━━━ Extracted text ━━━

Insys Therapeutics has been sued by state and local governments, private insurance companies and patients. Several former company executives have been indicted or convicted for their roles in bribing doctors to prescribe the fentanyl spray, Subsys.

At least a dozen civil lawsuits accuse individual doctors of accepting kickbacks from Insys to prescribe the drug which is 100 times more potent that morphine.

Those doctors prescribed the drug – intended only for those with cancer pain – to patients with other ailments, leading to harmful addiction and, in some cases, death.

Yet many of the doctors who benefited the most from the Arizona-based drug company’s payouts still practice medicine without consequences, a national Raycom Media investigation found. Insys did not respond to requests for comment…

“When a pain management guy is getting $100,000 to go to these dinners and they’re prescribing this for elbow pain or that hip pain, that’s criminal,” said Randy Hood, a South Carolina lawyer who represents several patients suing doctors who prescribed Subsys.

━━━

* **About this task**: Quote the passage on Insys Therapeutics word for word, starting with "Yet many of" and going on through "who prescribed Subsys.".

━━━ Source material ━━━

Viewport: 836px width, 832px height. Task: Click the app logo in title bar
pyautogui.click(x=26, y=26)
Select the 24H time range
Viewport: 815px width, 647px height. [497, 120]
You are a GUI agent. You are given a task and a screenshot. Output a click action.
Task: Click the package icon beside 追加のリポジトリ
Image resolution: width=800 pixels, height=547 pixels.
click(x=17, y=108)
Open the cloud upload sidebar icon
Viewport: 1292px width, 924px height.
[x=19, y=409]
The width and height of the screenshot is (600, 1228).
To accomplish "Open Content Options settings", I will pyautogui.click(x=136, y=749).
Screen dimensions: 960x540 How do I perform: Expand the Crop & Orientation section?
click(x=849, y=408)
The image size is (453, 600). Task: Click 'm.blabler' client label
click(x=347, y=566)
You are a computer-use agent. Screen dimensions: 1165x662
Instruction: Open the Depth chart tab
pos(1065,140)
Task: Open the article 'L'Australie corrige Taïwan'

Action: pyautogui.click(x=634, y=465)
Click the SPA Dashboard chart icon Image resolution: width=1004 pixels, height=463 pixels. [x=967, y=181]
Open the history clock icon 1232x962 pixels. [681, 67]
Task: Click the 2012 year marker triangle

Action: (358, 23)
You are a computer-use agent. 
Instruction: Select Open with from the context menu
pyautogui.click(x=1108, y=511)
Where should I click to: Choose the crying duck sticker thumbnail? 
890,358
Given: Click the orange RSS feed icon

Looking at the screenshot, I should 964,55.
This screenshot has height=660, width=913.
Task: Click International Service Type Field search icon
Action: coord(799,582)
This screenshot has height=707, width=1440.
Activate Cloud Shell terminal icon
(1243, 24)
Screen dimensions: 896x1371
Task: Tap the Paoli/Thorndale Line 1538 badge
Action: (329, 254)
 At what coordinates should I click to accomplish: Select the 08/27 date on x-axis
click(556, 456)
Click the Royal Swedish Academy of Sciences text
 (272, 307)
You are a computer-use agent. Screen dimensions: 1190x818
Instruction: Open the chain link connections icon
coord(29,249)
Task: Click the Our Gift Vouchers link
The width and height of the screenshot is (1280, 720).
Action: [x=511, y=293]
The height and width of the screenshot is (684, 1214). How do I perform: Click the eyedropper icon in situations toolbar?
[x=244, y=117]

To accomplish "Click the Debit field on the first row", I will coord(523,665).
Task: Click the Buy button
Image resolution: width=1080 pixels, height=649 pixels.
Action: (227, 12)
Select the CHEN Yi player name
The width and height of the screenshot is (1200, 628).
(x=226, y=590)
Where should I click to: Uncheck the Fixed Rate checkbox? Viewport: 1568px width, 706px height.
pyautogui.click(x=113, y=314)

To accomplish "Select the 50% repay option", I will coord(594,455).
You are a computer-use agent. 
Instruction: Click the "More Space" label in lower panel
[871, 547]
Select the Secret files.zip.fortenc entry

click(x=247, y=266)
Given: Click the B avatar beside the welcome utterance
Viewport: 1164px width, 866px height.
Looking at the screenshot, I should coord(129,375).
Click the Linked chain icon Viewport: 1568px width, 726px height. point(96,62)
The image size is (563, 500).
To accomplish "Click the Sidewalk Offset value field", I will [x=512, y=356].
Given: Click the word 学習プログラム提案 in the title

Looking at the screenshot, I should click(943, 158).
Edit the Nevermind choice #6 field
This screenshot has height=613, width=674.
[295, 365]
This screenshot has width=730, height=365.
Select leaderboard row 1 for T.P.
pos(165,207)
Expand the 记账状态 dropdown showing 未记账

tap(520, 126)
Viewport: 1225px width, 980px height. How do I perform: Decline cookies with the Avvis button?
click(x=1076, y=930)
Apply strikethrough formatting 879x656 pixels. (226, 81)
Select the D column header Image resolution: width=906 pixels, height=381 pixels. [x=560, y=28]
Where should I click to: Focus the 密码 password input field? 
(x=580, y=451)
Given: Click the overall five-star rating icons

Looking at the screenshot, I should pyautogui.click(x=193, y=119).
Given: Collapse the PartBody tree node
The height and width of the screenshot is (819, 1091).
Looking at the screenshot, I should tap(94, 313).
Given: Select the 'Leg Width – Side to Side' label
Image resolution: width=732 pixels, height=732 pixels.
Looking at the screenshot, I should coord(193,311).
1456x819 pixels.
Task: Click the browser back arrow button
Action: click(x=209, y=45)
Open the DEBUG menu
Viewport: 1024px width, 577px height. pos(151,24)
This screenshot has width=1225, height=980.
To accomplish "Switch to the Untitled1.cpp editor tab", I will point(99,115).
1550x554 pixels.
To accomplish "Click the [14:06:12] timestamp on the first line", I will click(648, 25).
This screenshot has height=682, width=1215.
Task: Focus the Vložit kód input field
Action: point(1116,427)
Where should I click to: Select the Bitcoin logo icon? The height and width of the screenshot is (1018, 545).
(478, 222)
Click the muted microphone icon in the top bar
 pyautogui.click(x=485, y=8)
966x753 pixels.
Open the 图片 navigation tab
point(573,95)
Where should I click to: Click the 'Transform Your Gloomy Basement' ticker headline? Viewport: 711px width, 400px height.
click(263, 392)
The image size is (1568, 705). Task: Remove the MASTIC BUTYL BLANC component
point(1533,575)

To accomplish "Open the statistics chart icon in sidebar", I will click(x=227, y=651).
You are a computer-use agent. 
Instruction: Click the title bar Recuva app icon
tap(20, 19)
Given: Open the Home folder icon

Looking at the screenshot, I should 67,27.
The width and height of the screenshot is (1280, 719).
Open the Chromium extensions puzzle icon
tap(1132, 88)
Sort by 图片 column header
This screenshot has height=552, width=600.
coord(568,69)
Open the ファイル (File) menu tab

━━━

* **Finished task**:
Yet many of the doctors who benefited the most from the Arizona-based drug company’s payouts still practice medicine without consequences, a national Raycom Media investigation found. Insys did not respond to requests for comment…

“When a pain management guy is getting $100,000 to go to these dinners and they’re prescribing this for elbow pain or that hip pain, that’s criminal,” said Randy Hood, a South Carolina lawyer who represents several patients suing doctors who prescribed Subsys.